— Problem to solve —
Can you lay out the stretch from the line containing "Where should I click to: Switch" through the end of the listing as a JSON list of strings, one per line, leaving out blank lines?

— Task inputs —
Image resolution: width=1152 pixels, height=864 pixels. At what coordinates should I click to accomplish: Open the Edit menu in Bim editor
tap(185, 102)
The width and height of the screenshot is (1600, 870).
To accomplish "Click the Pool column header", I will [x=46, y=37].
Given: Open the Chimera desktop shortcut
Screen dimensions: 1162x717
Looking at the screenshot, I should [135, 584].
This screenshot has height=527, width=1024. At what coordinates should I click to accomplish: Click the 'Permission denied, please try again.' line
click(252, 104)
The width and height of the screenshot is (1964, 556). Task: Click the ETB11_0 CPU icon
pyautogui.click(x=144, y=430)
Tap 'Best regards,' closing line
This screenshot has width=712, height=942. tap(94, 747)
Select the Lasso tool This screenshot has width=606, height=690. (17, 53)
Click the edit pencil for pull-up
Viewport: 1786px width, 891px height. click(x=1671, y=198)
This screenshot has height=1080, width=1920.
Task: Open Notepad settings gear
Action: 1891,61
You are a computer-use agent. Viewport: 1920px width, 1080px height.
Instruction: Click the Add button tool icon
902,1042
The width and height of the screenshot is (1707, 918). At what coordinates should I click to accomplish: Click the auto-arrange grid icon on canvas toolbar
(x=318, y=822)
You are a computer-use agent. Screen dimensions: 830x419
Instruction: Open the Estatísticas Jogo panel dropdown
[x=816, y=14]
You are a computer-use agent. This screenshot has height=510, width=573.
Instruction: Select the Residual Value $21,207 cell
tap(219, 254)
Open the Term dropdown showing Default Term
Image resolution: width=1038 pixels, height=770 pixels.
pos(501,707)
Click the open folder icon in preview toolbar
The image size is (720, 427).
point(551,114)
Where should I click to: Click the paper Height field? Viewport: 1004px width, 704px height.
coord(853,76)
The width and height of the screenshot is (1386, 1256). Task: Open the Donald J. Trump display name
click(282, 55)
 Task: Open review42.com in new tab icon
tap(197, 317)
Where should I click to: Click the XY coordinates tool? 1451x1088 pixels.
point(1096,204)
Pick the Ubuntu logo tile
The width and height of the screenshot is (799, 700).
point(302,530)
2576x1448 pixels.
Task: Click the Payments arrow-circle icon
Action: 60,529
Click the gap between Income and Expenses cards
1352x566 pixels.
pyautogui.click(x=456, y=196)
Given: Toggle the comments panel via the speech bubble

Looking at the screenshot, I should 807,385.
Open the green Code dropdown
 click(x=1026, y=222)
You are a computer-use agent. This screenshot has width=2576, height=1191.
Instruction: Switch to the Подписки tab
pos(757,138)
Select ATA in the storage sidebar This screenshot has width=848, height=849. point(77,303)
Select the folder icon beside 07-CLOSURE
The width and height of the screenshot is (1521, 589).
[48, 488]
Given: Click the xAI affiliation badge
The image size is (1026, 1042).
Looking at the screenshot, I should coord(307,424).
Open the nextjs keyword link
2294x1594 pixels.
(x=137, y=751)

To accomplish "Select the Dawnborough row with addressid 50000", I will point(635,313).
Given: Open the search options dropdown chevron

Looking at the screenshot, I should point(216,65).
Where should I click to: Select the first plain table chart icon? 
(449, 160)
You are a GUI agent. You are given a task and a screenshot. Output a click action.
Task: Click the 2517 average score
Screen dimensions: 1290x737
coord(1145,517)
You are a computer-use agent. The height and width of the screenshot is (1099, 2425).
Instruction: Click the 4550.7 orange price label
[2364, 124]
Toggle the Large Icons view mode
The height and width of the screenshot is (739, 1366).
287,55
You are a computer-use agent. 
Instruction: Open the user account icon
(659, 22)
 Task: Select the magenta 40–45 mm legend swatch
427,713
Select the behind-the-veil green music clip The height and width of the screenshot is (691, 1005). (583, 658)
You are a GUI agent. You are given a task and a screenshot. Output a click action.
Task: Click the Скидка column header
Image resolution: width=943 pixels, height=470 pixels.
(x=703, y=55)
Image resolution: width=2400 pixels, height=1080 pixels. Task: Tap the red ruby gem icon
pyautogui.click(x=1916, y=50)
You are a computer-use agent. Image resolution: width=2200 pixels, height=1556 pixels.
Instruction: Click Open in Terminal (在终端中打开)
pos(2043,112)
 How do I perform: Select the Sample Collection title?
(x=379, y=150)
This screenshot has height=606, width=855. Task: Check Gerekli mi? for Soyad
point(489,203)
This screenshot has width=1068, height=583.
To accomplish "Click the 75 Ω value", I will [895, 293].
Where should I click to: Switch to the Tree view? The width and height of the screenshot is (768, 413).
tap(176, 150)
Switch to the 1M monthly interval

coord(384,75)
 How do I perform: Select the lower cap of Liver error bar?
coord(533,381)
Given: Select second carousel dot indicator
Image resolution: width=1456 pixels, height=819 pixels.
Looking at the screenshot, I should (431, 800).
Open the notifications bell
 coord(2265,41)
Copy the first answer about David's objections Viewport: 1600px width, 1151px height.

— Task response —
[
  "Where should I click to: Switch to the Tree view? The width and height of the screenshot is (768, 413).",
  "tap(176, 150)",
  "Switch to the 1M monthly interval",
  "coord(384,75)",
  " How do I perform: Select the lower cap of Liver error bar?",
  "coord(533,381)",
  "Given: Select second carousel dot indicator",
  "Image resolution: width=1456 pixels, height=819 pixels.",
  "Looking at the screenshot, I should (431, 800).",
  "Open the notifications bell",
  " coord(2265,41)",
  "Copy the first answer about David's objections Viewport: 1600px width, 1151px height."
]